数回前、激しい咳に悩まされていることを書いた。
その咳が一向に治まらず、粘度の強い痰が頻繁に出るようになった。
3週間ほどすると、咳をすると胸がかすかに痛むようになり、やがて痛みは強くなり背中へも広がった。
肺に異常があるのではと、大いに焦った。
 
 
ネットで調べると、この痛みは咳のしすぎによる筋肉痛のようだ。
ということで一安心。
さらに咳や痰の特徴で当てはまる症状を探すと、アレルギー性の気管支喘息がヒットした。
やはり、工事のせいか。
  
 
水漏れで台所とルーフバルコニーを工事することになった。
水漏れの修理なのだが、壁や床をぶち壊して行うので、立派な工事といえる。
そしてこの工事が長かった。
 
 
アルゼンチンらしく、「じゃあ、また明日」といって次の日に来ないことも何度かあったし、毎回少しずつしか進まない。
この業者はマンション管理会社が委託しているので、ホルヘの部屋を直すついでに他の部屋で不具合のあったところにも顔を出し、ようするに掛け持ちで仕事をしている。
 
 
午前中2時間ほど仕事をし、「午後、また来る」といって出て行った。
食事をしてくるのかと思いきや、戻ってきたのは夕方。
そして着替えをし、置いてあった荷物を持って帰っていった。
ホルヘの部屋をベースとして利用していたのだ。
ルーフバルコニーにはスペースがあるので、ベースにするにはうってつけだ。
 
 
進行が遅いのは工事のやりかたのせいでもある。
たとえば台所の床でも、壊したり漆喰のようなものを塗ったり床材を張るといった工程を部分的に行っていく。
こうすれば、工事後に踏んではいけない場所がわずかなので、台所を使用することができる。

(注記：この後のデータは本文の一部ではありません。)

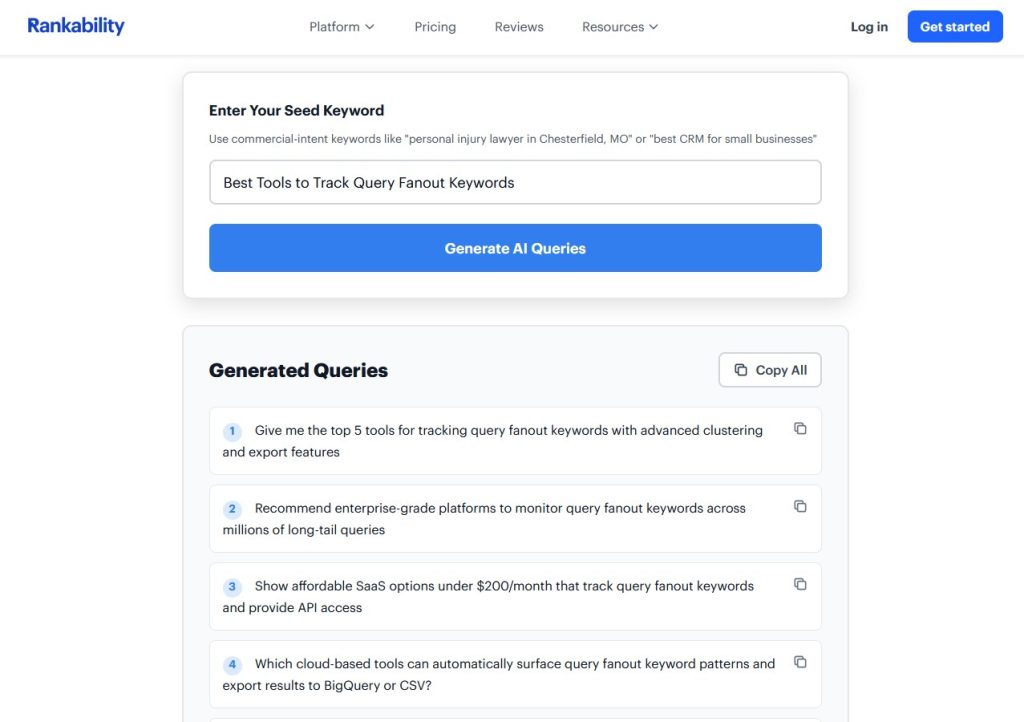The height and width of the screenshot is (722, 1024).
Task: Copy query 3 about affordable SaaS options
Action: click(x=800, y=584)
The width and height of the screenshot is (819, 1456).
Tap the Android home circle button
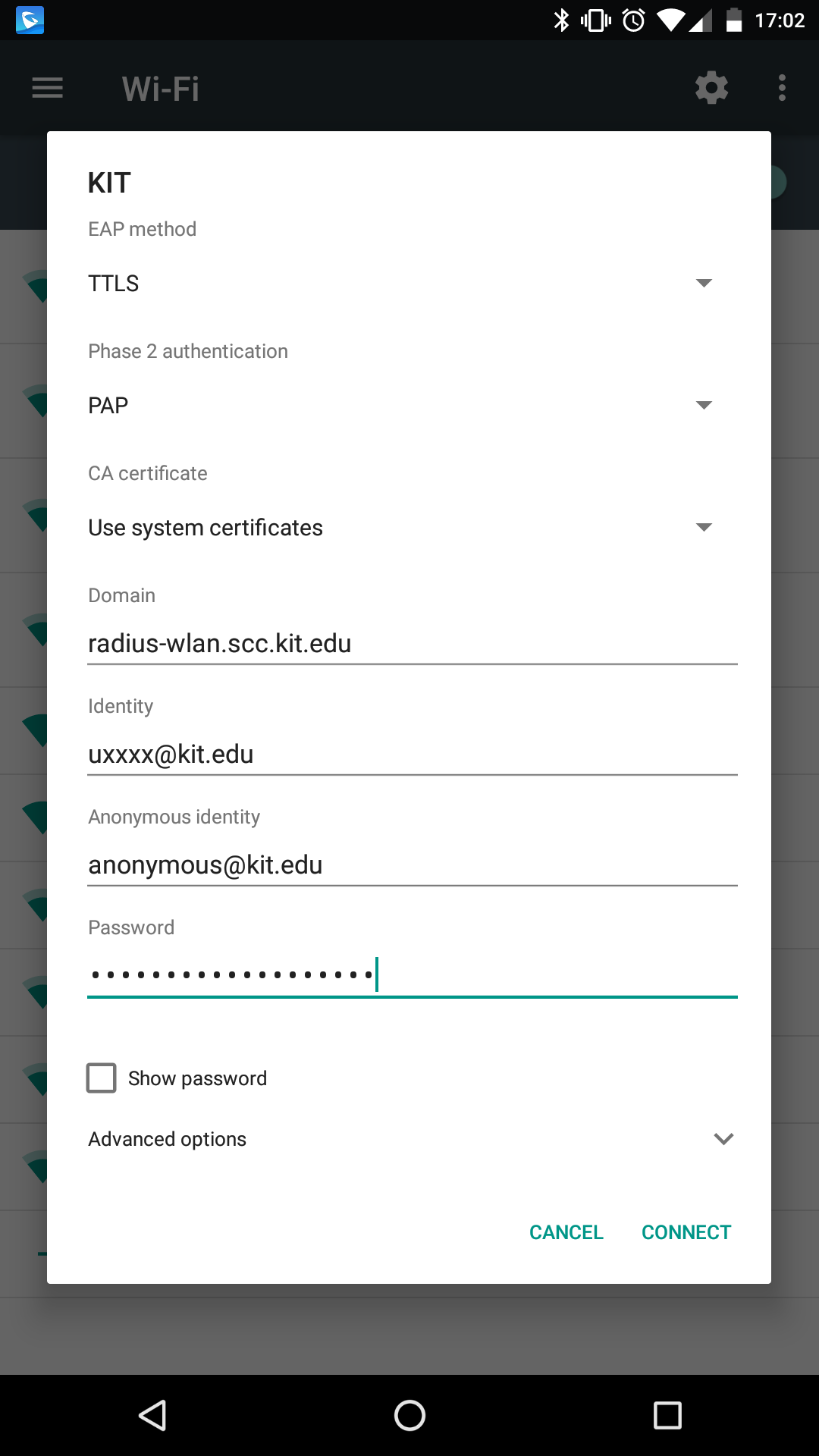click(x=410, y=1415)
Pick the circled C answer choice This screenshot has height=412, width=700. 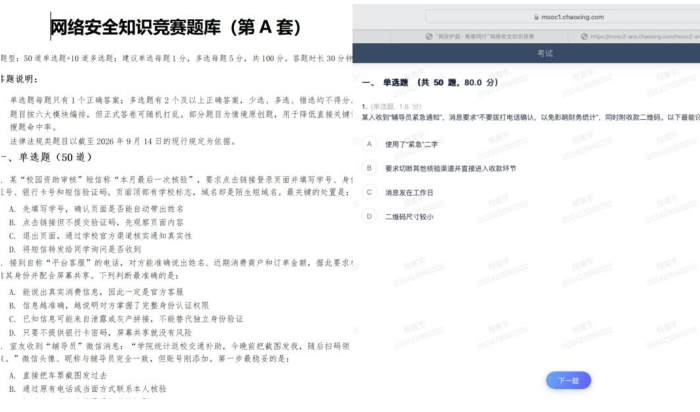(369, 192)
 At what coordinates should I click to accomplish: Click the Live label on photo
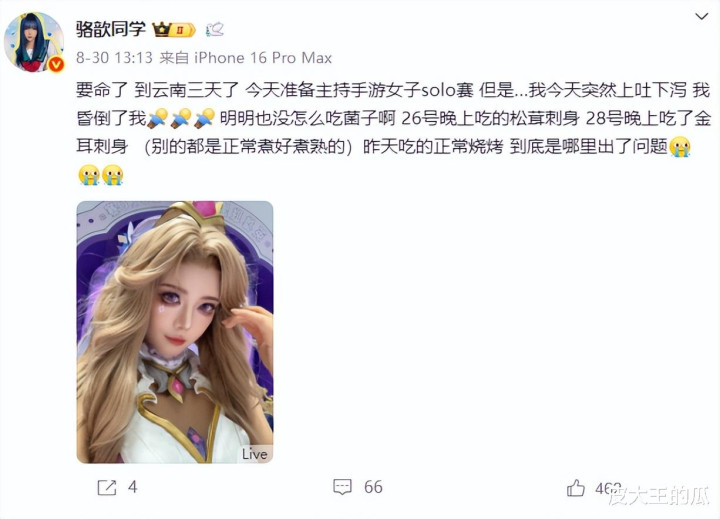click(254, 454)
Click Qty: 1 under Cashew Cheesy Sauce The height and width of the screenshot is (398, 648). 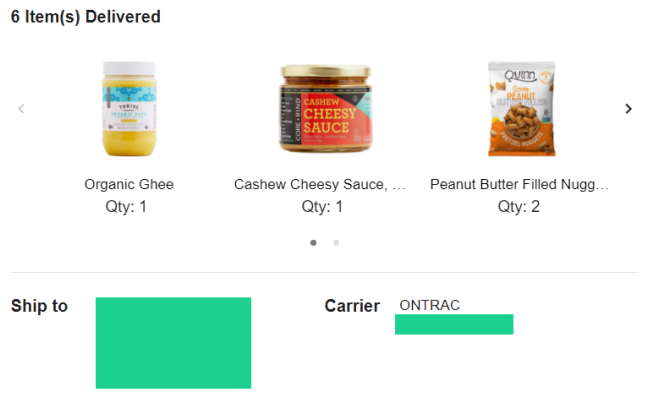pos(322,206)
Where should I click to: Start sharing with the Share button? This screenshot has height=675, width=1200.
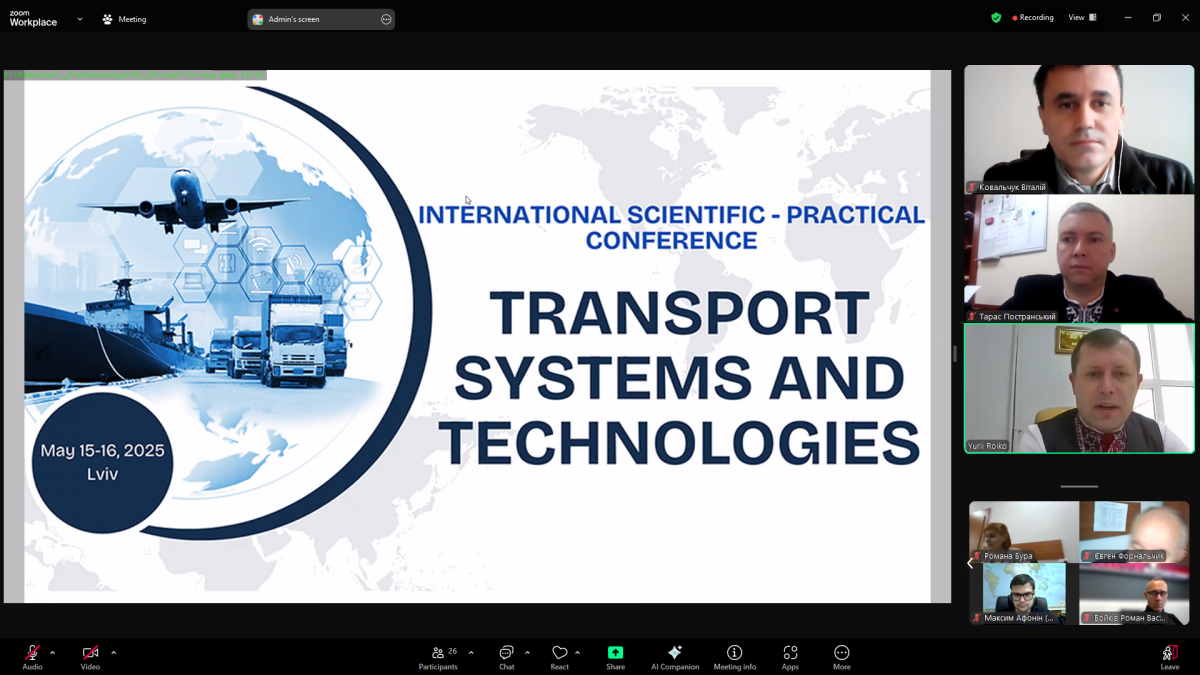pyautogui.click(x=615, y=657)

オーブンと一体型のガスレンジ裏も工事個所ながら、毎回最後には元に戻していく。
つまり、日常生活ができるような段取りで進めているのだ。
 
 
壁や床を壊すと粉塵が舞う。
初めのうちは、業者が帰るとすぐに拭き掃除をしていた。
しかし、きれいにしても翌日また汚れる。
そこで、工事がすべて終わったらまとめて掃除することにした。
つまり、数週間にわたり粉塵の中で暮らしていたのだ。
これが、筋肉痛まで起こした咳の原因に違いない。
さすがにテーブルや椅子は拭いたが、その他はほったらかし。
毎日、かなりの量を吸い込んだはずだ。
 
 
しかし、業者の人は何ともないのが不思議だ。
霞がかかったような現場で、マスクもせず作業している。
塵肺とかにならないのだろうか。
 
 
先日やっと工事が終了。
それと同時に家中の拭き掃除を開始。
拭いても拭いても雑巾は汚れ、拭いて洗っての繰り返しで雑巾が破れるほどだった。
咳と痰も沈静化に向かい、台所は白系のセラミックで見違えるようにきれいになった。
結局、工事の期間は約1か月。
何をやるにも、南米は気の長いことだ。